Generation
Minerals Council highlights Eskom supply, urges tariff reform
South Africa’s electricity supply has shown a marked improvement, with Eskom reporting an average Energy Availability Factor (EAF) of 68.5% in February 2026, slightly down from January’s 71.0% but still above the 68% target set in the Integrated Resource Plan (IRP) 2025.
Notably, Eskom did not deploy any Open Cycle Gas Turbines (OCGTs) in January or February 2026, with the last usage recorded in November 2025. The absence of peaking plant activity indicates that electricity supply has been sufficient to meet demand, with peak loads of 24,274 MW in January and 25,369 MW in February comfortably managed. Eskom also holds over 4,400 MW of cold reserves, reflecting a significant buffer in generation capacity.
Despite this, South Africa’s smelting sector remains under pressure from high electricity costs. Major ferrochrome producers have largely suspended operations pending agreements on more competitive tariffs. Discussions are ongoing between ferrochrome smelters, Eskom, the Department of Energy, and the Minerals Council to establish tariff structures that could allow the resumption of operations and improve global competitiveness.

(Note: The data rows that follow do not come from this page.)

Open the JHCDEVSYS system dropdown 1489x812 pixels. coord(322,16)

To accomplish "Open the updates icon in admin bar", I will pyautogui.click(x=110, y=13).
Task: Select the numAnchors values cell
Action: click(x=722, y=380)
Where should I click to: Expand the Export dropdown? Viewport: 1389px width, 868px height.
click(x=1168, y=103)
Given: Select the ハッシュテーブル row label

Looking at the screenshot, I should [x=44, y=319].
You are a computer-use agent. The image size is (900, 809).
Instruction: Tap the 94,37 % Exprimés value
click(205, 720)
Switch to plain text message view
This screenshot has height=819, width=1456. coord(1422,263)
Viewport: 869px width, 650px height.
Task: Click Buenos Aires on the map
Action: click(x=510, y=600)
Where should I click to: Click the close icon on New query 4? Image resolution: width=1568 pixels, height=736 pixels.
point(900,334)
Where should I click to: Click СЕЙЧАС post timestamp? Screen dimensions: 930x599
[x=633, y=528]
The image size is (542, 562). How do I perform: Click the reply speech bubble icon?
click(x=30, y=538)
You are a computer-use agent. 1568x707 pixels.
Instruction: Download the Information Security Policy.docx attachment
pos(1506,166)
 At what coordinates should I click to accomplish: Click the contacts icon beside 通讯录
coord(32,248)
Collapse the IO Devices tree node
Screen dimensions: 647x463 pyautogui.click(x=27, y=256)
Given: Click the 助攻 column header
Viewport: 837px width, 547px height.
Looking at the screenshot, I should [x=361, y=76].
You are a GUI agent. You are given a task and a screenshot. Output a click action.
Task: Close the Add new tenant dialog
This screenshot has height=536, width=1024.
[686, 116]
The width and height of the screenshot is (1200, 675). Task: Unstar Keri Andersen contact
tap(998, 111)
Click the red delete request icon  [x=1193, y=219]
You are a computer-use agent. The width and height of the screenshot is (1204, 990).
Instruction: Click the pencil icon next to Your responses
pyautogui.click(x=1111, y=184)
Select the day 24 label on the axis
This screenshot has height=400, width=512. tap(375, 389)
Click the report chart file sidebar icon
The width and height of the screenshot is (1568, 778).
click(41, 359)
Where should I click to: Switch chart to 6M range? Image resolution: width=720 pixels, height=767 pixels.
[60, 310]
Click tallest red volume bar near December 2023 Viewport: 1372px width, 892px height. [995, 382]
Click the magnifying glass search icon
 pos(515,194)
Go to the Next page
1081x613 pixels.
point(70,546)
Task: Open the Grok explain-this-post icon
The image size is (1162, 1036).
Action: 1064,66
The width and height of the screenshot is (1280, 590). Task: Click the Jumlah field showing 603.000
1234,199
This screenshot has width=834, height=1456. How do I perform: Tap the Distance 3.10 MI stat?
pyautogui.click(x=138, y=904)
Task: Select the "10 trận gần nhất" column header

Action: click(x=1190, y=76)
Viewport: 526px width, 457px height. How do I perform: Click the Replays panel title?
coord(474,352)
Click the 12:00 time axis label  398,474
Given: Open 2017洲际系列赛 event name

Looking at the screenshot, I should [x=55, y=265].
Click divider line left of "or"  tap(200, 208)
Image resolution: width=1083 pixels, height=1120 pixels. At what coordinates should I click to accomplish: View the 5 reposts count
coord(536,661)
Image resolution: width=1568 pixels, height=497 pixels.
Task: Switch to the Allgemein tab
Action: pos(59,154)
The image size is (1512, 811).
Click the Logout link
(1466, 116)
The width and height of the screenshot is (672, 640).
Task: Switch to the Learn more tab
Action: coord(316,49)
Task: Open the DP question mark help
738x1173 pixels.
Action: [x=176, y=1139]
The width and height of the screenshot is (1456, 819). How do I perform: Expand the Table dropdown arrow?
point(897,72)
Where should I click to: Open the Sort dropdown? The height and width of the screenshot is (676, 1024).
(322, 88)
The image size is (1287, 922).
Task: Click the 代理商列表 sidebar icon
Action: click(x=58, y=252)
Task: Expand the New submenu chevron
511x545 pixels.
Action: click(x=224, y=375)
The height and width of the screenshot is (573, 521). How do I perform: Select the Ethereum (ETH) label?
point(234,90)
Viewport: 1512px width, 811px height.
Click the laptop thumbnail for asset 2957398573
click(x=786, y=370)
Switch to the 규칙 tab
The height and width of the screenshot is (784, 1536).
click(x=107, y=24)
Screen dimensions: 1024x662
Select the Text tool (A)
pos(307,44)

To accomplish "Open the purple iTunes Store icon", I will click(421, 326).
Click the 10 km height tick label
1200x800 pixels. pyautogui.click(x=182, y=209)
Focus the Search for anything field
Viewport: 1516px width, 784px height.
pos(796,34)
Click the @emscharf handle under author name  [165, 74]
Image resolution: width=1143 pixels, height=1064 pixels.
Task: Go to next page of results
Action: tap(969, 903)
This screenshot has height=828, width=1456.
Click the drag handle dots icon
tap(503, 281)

Eskom continues to incur diesel expenditure due to Independent Power Producer (IPP) OCGT contracts under take-or-pay obligations, despite non-utilisation of its own OCGTs. These agreements, concluded during periods of severe supply shortages, require payment for committed capacity regardless of actual usage, and diesel usage in the coming weeks is expected to reflect the fulfilment of these contracts.
Data from Stats SA and the Minerals Council indicates that national electricity production continues a gradual decline. Seasonally adjusted generation fell by 6.1% year-on-year in January 2026, although month-on-month production increased 1.5%, reflecting subdued December demand. Overall, production remains below pre-pandemic levels—8.7% below the pre-COVID baseline and 12.4% lower than January 2019 figures. Contributing factors include structural shifts toward alternative energy sources, such as rooftop solar, gas, and backup systems, alongside gains in energy efficiency across households and industry.
André Lourens, Economist at the Minerals Council South Africa notes that improved supply conditions, highlighted by 294 consecutive days without load-shedding, reveal structural weaknesses in electricity demand. While Eskom has returned capacity to service and reduced unplanned breakdowns, past load-shedding has prompted households and businesses to invest in alternative energy solutions, permanently reducing reliance on grid-based electricity.
When looking ahead, electricity pricing will be influenced by four key factors: legacy contractual obligations, rising input costs and wages (with Eskom’s proposed 5.5% wage increase exceeding 2025 inflation of 3.2%), a supplier-centric Multi-Year Price Determination (MYPD) methodology, and the Eskom Retail Tariff Structural Adjustment (ERTSA), which emphasises recovery of fixed costs amid a growing shift toward embedded generation. The generation capacity charge alone is scheduled to rise by 20% in 2025/26, with a further 30% increase in 2026/27.
Lourens stresses that maintaining affordability and ensuring continued competitiveness for energy-intensive industries will require reforms to tariff methodology and urgent investment in transmission infrastructure. As coal-fired plants age and are decommissioned, expansion of the grid is critical to integrating renewable and nuclear generation and avoiding future system risks.